### Excerpt to read
—————

July 27, 2024 Breaking News, Latest News, and Videos

The School Bond Challenge

In about four weeks we will be voting on a school bond. This $485 million bond will cost over a billion dollars by the time the bond is retired in 30-40 years depending on how it is parceled out. This proposed bond has many deficiencies. Currently there is no master plan how the money is going to be spent at each school. Our school population is shrinking as families find it harder and harder to find affordable housing in Santa Monica and our City’s limited income population continuous to gray. The 15.4% “out of district” permitted students add diversity to our schools but we receive no financial benefit from their home cities, and they represent about 1/7 of our student population. Our residents already burdened with worthy State, County and Local bonds and recent sales tax increases are reaching donor fatigue. The real additional tax burden to parcel owners and tenants is unknown. Construction costs are at an all time high because of the unsustainable economic bubble we are in. And finally the vast majority of the funding for this bond’s campaign is coming not from residents, but from outside interests hoping to benefit from the bond in a City that has a tradition of overpaying for its construction (e.g. the $2.2 million toilets in Clover Park.). This is not a prudent, effective and attractive bond.

—————

### Record extracts
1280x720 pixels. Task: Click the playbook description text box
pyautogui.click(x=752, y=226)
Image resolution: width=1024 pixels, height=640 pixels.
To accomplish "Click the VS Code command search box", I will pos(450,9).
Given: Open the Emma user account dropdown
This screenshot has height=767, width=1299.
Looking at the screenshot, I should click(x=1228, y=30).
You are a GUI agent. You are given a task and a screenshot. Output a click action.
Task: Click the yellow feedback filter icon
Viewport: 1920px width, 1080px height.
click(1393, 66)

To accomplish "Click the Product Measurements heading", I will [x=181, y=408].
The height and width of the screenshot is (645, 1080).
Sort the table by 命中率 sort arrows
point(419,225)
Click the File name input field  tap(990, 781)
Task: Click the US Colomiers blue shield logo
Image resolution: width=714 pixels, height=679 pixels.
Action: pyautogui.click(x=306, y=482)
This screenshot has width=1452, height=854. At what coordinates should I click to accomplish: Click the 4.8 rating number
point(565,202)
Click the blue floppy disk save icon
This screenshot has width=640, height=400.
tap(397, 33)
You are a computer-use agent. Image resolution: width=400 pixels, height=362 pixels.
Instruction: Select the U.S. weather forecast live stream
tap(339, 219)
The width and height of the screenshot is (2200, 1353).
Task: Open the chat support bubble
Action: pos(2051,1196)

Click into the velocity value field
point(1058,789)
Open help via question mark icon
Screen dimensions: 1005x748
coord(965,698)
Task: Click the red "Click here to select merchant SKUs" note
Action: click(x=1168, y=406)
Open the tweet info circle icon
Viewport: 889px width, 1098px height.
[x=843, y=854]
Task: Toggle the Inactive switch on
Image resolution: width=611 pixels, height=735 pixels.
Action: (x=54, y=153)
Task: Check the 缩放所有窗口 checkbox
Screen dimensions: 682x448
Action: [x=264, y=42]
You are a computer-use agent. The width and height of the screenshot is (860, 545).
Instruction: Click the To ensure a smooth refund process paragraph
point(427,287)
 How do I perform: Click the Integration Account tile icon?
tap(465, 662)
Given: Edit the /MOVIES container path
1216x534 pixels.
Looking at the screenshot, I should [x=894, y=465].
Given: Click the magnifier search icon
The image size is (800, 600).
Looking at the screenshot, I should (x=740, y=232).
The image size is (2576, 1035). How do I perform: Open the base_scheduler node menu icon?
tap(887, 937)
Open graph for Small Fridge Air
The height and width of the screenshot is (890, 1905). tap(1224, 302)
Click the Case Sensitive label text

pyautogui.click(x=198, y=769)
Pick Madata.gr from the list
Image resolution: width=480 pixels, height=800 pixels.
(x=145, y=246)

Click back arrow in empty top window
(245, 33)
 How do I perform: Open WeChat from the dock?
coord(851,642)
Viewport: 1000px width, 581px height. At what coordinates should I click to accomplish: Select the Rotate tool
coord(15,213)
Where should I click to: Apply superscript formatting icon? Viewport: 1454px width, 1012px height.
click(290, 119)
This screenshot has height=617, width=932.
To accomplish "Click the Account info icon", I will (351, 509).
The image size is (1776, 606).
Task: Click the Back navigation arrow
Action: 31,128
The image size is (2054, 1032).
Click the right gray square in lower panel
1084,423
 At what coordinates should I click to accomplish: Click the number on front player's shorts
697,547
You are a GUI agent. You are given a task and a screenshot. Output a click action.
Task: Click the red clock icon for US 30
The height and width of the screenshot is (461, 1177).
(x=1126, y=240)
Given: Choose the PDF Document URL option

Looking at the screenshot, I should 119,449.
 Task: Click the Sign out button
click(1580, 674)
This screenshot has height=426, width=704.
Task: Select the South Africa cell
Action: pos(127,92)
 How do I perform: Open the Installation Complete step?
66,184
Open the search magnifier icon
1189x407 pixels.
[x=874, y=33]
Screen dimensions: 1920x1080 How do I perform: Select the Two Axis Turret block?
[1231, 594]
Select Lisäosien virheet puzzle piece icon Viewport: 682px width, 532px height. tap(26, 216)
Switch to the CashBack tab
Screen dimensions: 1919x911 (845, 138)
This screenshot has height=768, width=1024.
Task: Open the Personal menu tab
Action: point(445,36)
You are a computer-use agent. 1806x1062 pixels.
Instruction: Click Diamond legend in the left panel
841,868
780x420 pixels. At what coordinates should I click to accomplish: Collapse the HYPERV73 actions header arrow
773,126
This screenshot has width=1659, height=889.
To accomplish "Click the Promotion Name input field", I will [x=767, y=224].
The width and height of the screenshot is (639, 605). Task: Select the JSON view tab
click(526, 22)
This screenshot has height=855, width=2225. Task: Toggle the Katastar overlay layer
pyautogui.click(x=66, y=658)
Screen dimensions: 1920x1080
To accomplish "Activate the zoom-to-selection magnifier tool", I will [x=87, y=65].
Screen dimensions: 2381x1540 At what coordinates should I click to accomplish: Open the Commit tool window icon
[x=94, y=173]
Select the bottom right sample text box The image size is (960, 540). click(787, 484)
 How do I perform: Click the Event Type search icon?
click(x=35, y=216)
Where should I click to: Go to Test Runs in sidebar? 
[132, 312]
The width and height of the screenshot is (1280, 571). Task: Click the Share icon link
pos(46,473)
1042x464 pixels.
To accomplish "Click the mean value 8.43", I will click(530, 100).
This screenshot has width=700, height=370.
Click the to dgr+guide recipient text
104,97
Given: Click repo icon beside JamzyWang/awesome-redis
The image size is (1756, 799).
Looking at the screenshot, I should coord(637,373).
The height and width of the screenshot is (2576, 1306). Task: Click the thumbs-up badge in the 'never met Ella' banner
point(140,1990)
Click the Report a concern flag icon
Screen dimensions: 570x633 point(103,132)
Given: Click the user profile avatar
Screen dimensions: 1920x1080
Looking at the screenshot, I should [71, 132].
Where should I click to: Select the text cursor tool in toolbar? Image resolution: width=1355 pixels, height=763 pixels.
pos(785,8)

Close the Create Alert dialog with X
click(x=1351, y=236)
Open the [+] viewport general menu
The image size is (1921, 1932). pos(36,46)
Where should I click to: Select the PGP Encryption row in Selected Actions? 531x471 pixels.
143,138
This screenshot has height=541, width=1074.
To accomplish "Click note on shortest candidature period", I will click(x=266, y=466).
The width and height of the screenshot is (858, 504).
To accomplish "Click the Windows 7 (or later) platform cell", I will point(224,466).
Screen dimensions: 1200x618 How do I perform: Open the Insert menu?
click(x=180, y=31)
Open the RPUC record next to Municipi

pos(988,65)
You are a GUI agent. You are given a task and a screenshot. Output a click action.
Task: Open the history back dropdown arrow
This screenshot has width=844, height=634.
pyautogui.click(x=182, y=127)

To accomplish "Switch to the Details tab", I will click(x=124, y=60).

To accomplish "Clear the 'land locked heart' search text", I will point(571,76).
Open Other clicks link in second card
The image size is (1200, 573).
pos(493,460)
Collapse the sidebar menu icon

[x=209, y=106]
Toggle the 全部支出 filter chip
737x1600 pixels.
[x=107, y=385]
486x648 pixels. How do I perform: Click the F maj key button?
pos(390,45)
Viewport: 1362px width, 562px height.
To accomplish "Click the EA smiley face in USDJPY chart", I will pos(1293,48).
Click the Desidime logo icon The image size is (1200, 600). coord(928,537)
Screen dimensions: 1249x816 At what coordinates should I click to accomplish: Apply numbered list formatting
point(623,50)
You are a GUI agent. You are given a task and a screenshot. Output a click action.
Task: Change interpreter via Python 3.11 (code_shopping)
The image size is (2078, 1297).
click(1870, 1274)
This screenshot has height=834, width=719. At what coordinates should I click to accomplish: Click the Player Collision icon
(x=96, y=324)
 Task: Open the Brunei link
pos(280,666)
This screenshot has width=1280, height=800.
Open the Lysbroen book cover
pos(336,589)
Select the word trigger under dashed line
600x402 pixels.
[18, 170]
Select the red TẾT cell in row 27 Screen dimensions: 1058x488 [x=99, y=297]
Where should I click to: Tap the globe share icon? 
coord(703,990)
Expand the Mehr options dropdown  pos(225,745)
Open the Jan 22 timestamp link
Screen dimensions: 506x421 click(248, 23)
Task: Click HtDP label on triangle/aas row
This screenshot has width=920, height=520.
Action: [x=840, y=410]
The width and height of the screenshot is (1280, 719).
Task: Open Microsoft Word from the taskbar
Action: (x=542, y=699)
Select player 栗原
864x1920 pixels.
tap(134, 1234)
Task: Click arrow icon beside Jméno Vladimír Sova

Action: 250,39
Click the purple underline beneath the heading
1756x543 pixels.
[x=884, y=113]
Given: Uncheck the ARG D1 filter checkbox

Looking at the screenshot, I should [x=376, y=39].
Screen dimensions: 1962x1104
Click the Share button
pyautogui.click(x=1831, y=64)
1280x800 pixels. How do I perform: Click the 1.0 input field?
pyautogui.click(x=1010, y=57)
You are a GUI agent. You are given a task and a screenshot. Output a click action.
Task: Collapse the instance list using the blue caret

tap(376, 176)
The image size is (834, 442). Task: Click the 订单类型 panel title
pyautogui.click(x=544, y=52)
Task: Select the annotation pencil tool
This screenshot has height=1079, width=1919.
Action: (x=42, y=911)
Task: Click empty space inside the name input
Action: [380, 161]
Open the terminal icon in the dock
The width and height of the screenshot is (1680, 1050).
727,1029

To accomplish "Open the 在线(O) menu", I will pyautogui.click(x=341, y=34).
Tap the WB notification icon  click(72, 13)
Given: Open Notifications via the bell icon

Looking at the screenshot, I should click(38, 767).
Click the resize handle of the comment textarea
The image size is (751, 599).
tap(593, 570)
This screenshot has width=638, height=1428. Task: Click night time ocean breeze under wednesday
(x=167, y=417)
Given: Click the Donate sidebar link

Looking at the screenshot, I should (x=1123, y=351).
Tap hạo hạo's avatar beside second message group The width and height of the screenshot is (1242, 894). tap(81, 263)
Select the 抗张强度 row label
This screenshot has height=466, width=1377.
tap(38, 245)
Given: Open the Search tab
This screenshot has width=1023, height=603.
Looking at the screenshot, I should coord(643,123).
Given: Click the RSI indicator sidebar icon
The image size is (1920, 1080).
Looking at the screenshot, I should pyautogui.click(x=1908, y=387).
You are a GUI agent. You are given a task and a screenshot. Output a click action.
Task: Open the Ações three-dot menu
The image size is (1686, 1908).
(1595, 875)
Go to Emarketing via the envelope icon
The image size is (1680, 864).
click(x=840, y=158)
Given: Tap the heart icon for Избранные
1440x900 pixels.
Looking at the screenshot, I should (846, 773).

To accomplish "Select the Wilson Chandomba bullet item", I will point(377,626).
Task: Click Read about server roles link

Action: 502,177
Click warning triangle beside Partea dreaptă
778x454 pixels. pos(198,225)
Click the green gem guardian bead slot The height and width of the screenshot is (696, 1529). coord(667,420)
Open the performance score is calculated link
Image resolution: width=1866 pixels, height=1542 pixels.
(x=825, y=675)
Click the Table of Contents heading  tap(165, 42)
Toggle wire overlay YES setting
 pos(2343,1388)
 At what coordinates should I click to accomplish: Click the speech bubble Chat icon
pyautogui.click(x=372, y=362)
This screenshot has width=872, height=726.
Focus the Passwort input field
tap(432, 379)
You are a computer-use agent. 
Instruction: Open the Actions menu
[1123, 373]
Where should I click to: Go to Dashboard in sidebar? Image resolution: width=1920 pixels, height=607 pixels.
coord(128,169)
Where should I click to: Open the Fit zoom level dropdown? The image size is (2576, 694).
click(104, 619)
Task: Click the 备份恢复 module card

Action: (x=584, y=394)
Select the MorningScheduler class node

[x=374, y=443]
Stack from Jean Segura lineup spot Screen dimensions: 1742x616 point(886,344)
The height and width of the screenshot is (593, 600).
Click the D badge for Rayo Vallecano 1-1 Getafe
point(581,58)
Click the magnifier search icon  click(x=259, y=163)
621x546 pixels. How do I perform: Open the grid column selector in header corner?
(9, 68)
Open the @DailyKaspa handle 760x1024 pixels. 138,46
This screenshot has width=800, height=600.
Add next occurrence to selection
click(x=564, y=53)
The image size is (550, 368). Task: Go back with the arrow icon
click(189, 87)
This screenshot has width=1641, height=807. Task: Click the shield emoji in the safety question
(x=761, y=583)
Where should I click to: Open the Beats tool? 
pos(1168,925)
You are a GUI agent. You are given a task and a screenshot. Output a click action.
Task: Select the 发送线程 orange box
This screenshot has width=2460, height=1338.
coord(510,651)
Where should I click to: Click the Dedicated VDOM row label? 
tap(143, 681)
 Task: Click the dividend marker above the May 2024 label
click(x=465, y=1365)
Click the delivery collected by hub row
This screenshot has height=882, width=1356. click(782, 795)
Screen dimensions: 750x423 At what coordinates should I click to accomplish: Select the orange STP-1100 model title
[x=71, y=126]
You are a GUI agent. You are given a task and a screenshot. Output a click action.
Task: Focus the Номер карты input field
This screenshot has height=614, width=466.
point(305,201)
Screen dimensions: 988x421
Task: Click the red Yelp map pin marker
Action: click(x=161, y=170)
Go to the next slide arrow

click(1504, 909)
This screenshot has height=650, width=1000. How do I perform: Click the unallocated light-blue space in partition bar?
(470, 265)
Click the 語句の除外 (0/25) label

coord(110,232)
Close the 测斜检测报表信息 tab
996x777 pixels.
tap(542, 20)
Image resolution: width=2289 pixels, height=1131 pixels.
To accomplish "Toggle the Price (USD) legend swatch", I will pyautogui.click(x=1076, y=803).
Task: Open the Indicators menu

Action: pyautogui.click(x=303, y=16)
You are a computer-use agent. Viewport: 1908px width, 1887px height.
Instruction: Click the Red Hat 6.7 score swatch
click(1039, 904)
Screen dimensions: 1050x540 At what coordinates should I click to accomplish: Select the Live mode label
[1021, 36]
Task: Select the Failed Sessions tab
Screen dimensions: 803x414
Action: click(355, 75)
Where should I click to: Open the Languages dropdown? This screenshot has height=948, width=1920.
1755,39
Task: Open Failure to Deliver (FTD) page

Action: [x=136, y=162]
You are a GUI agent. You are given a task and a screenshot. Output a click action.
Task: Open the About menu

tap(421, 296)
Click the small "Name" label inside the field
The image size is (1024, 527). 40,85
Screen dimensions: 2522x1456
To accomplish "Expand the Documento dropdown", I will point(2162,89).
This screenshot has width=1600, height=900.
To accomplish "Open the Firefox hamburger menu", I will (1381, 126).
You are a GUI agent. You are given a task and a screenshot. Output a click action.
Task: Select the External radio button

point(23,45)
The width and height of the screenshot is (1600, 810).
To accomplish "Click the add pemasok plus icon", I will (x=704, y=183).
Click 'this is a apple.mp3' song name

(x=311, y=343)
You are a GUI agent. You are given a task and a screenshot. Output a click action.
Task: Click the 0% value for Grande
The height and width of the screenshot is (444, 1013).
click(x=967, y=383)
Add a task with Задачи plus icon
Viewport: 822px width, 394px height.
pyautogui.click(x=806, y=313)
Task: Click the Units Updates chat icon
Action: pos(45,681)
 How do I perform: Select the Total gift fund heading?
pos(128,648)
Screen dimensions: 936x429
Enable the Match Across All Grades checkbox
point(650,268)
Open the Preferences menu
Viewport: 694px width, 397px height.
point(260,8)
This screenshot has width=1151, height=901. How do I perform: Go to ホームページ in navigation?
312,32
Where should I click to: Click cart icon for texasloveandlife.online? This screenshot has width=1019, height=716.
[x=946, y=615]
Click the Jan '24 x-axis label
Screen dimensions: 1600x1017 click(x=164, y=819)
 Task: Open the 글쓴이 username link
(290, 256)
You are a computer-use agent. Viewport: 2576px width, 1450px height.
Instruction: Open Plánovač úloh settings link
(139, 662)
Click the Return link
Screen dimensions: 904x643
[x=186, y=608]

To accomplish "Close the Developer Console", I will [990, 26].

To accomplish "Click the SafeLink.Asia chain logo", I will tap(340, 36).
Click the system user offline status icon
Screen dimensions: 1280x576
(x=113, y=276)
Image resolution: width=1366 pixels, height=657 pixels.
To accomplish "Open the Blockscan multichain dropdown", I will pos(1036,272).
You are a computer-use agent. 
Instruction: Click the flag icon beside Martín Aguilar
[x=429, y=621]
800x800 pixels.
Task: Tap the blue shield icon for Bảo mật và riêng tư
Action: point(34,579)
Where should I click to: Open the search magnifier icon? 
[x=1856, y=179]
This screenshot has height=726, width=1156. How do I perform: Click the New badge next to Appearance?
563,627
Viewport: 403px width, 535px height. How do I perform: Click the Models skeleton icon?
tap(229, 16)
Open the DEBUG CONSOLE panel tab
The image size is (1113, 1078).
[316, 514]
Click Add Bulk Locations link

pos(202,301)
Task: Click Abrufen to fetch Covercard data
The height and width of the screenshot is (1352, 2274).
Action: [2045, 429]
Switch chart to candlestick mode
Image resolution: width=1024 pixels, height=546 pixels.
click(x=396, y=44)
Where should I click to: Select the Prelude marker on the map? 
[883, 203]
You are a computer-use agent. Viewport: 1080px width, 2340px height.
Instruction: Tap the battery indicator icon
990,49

—————

### Exercise prompt
Please duplicate the school bond opinion piece word for word, in full. These rows have nothing to do with what comes next.

### Written answer
July 27, 2024 Breaking News, Latest News, and Videos

The School Bond Challenge

In about four weeks we will be voting on a school bond. This $485 million bond will cost over a billion dollars by the time the bond is retired in 30-40 years depending on how it is parceled out. This proposed bond has many deficiencies. Currently there is no master plan how the money is going to be spent at each school. Our school population is shrinking as families find it harder and harder to find affordable housing in Santa Monica and our City’s limited income population continuous to gray. The 15.4% “out of district” permitted students add diversity to our schools but we receive no financial benefit from their home cities, and they represent about 1/7 of our student population. Our residents already burdened with worthy State, County and Local bonds and recent sales tax increases are reaching donor fatigue. The real additional tax burden to parcel owners and tenants is unknown. Construction costs are at an all time high because of the unsustainable economic bubble we are in. And finally the vast majority of the funding for this bond’s campaign is coming not from residents, but from outside interests hoping to benefit from the bond in a City that has a tradition of overpaying for its construction (e.g. the $2.2 million toilets in Clover Park.). This is not a prudent, effective and attractive bond.